SAN FRANCISCO -San Francisco needs to cut as much as $350 million of general fund spending to balance its budget next year in the face of a slowing economy, lower state aid and rising health care costs.

The city's budget shortfall helped convince Fitch Ratings to revise its outlook on the city's general obligation bonds to stable from positive last week. Fitch rates the city's $1.2 billion of GO debt AA-minus. The city plans to bring $452 million of debt to market in the next two months.

"The city is facing some additional financial stress," Fitch analyst Amy Doppelt said. "The rainy day fund looks like it will be invaded."

Doppelt said the city may spend as much as a quarter of its $134 million rainy day fund to avoid layoffs at the San Francisco Unified School District amid a decline in state education aid. She said the city also has limited financial flexibility in downturns because voter initiatives have set minimum spending levels for purposes such as public transportation and children's services.

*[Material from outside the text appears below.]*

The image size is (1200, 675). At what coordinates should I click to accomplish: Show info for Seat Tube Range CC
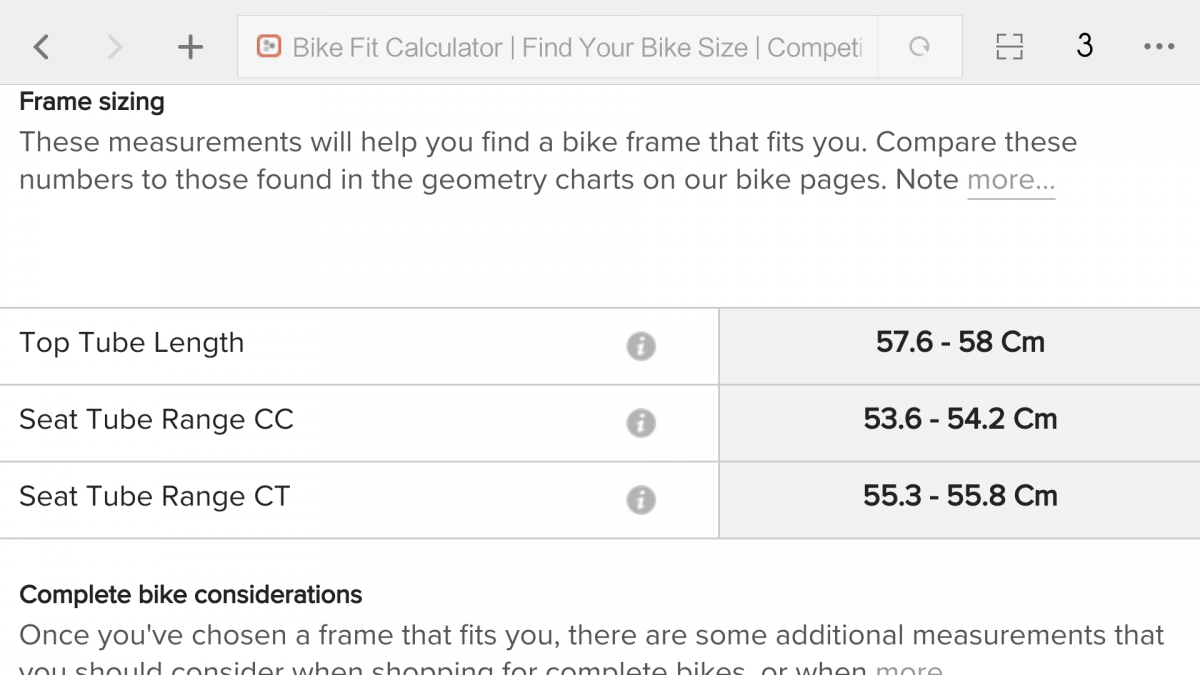pos(641,423)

Still, Doppelt said Fitch believes the city remains in "good shape" financially, citing a "diverse and strong" local economy and "moderate" debt levels. Standard & Poor'sand Moody's Investors Servicerate the bonds AA and Aa3 respectively.

Mayor Gavin Newsom last week ordered departments to make budget cuts for the second time this year. Newsom told managers to cut their budget requests for the fiscal year that begins July 1 by at least 8%, which is likely to force layoffs and spur contentious budget negotiations with the Board of Supervisors.

The city is dealing with a sharp decline in home sales that has reduced its real-estate transfer tax revenues by 14% in the current fiscal year. It also expects to face reductions in state aid next year because the state of California is working to close a $16 billion budget gap of its own. At the same time, the state's fourth-largest city continues to face rising health care expenses for both its public hospital and for retirees.

"We're still a good credit," said Nadia Sesay, director of the Mayor's Office of Public Finance. "The mayor is required to introduce a balanced budget, so we're accustomed to making tough decisions. We'll balance it somehow."

Sesay said the city plans to sell $12 million of equipment lease revenue bonds and $31 million of library general obligation bonds in April. In May, it plans to issue $250 million of general obligation refunding bonds and $159 million of certificates of participation to finance construction of a new headquarters for the Public Utility Commission.

That's in addition to about $400 million of refunding debt the city-owned airport will bring to market over the next three months.

The city also plans to ask voters to approve $800 million of general obligation bonds in November to finance reconstruction of San Francisco General Hospital.